Face à la hausse des prix de l’énergie, une mesure supplémentaire a été sollicitée, à l’image de ce qui se fait pour les particuliers : « la mise en place d’un bouclier énergétique sur le gaz (et le pétrole) dont le prix flambe. Son poids dans le coût de production peut monter à plus de 50 % dans des filières comme la betterave sucrière, les amylacés ou encore la poudre de lait. Et nous avons aussi un effet sur les engrais azotés puisque leur prix est directement connecté au prix du gaz qui a été multiplié pratiquement par cinq entre 2019 et aujourd’hui. Dans un contexte de visibilité quasi nulle, ce prix pourrait de nouveau très fortement augmenter ».
Faire activer les clauses de révision des prix
Le président de LCA insiste d’ailleurs sur le fait que « si nous ne pouvons pas mettre de tunnel pour encadrer les hausses de ces différents niveaux de coûts, notamment pour les productions animales par rapport au prix de l’aliment, il va y avoir un problème ». Aussi, pour limiter ce problème, une autre mesure a été sollicitée lors de la réunion du 4 mars et qui se réfère à l’application de la loi EGalim.
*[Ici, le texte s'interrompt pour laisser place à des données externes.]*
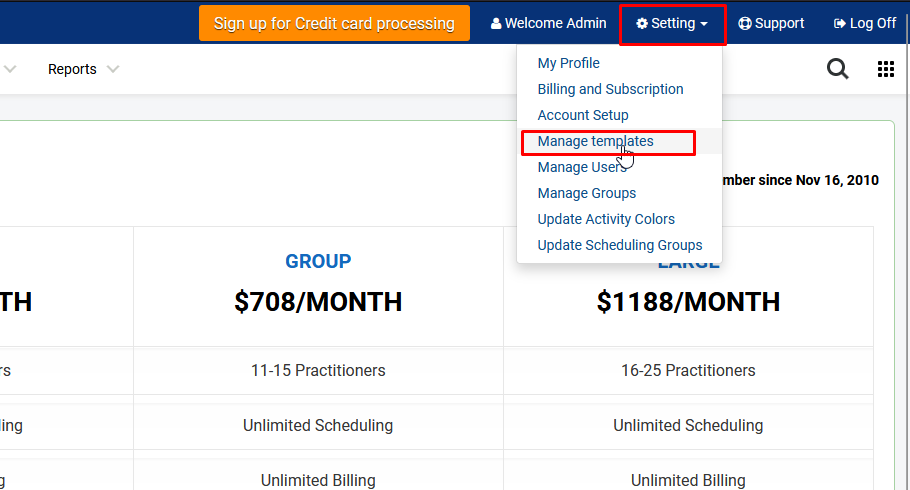Click the page vertical scrollbar

point(906,245)
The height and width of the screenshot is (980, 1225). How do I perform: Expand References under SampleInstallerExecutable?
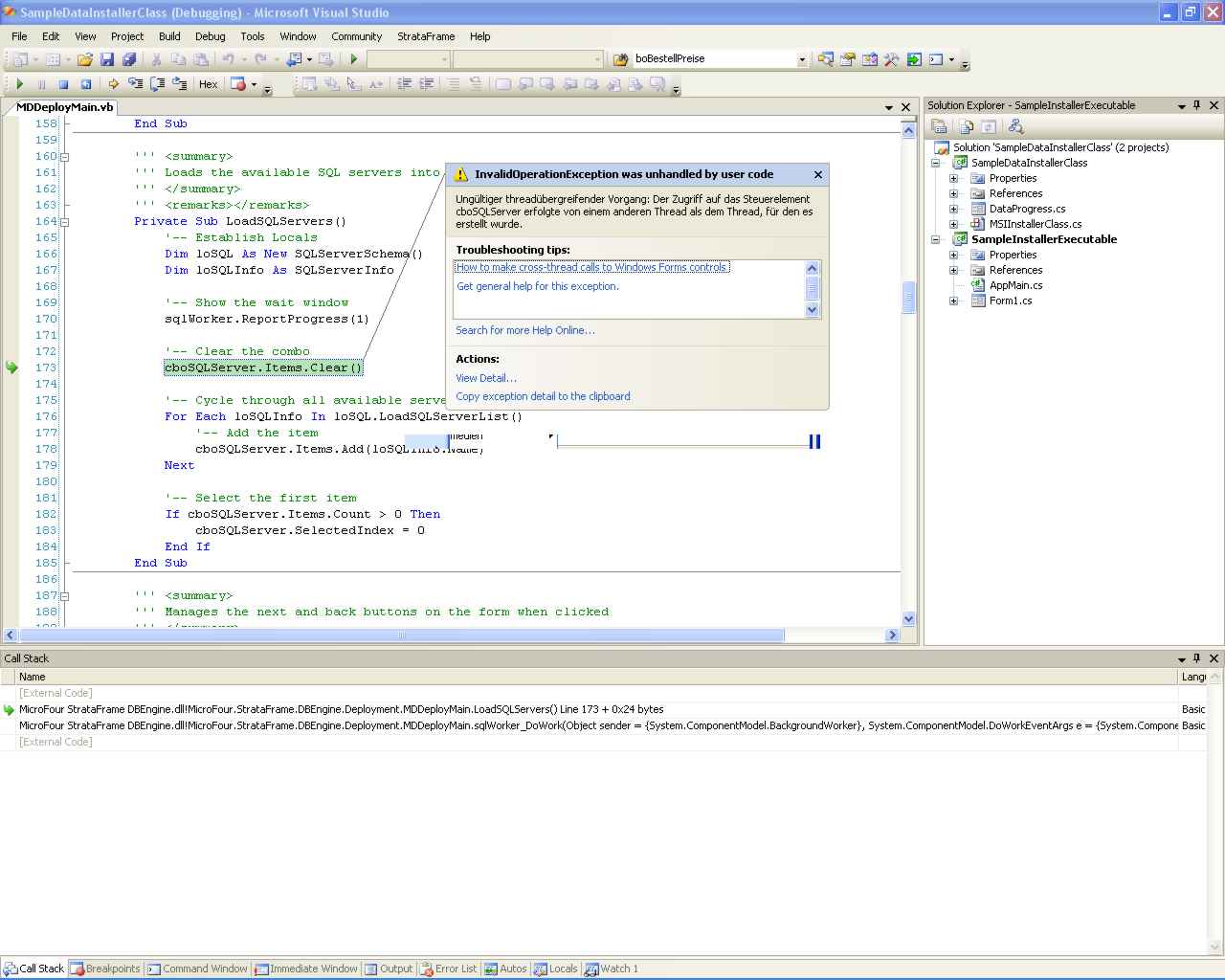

« Nous avons demandé de faire valoir les clauses de révision dans les négociations commerciales avec une activation immédiate. Nous demandons aussi que l’on nous permette de rouvrir les négociations sur les marques distributeurs qui ne sont pas concernées par les négociations commerciales faites jusqu’au 1er mars. D’autant qu’on est sorti plutôt fragilisé de ces négociations. Et si on doit faire face à un nouveau train de hausse, qui est inévitable, il va falloir que nous puissions faire passer aussi un train de hausse vers nos distributeurs ».
Par ailleurs, dans un pas de temps un peu plus long, les professionnels souhaitent le renforcement des aides des pouvoirs publics à l’investissement et au fonctionnement sur la production de biogaz et des autres énergies renouvelables afin de développer l’autonomie énergétique. « Le ministre est complètement en soutien sur ce sujet. Cependant, dans les ordres de priorité, il va déjà falloir passer la période actuelle. Et plus que jamais, il est nécessaire d’assurer notre souveraineté alimentaire ».